Maybe that’s part of it. Remaining in private hands allows for total control with no need to consult shareholders or other outside influences—other than their clients, of course. Privacy extends to numbers as well since private companies need not make their financial information available to all and sundry as a publicly owned company would be obliged to do.
Rather than sell out to large companies or go public, Italy’s most successful textile companies remain tightly held by their founding families even several generations after their beginnings.
A recent New York Times article lamented the drag on the Italian economy caused by tight family units preventing economic development by reducing worker mobility, yet it is the tradition of strong family ties that has seen many Italian companies become successful. This is especially true in the textile and fashion industries; many of Italy’s biggest commercial empires in this sector remain in the hands of northern Italian families such as Benetton and Versace representing hundreds of billions of francs in commercial activity.
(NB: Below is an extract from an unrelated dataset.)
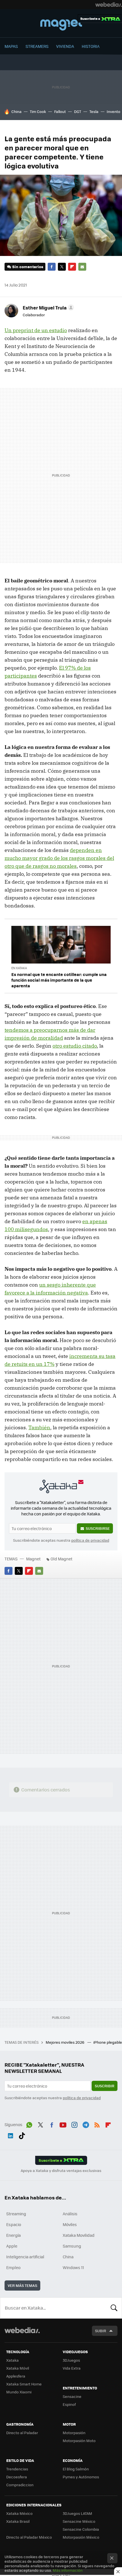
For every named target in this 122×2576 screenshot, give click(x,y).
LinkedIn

Despite its current economic situation, Italy still has one of the world’s largest economies and is home to a number of companies that are leaders in their fields. Consumer brands with household names like Piaggio, Pirelli, and Luxottica (the world’s largest eyewear company) are well known; less familiar are the industrial giants like ENI, among the 100 largest companies in the world.
In a country with a history of political instability, the institution of family is one that can be trusted rather more reliably than government. Take that away and people are left with nothing to believe in, and that’s not good for any nation’s economy.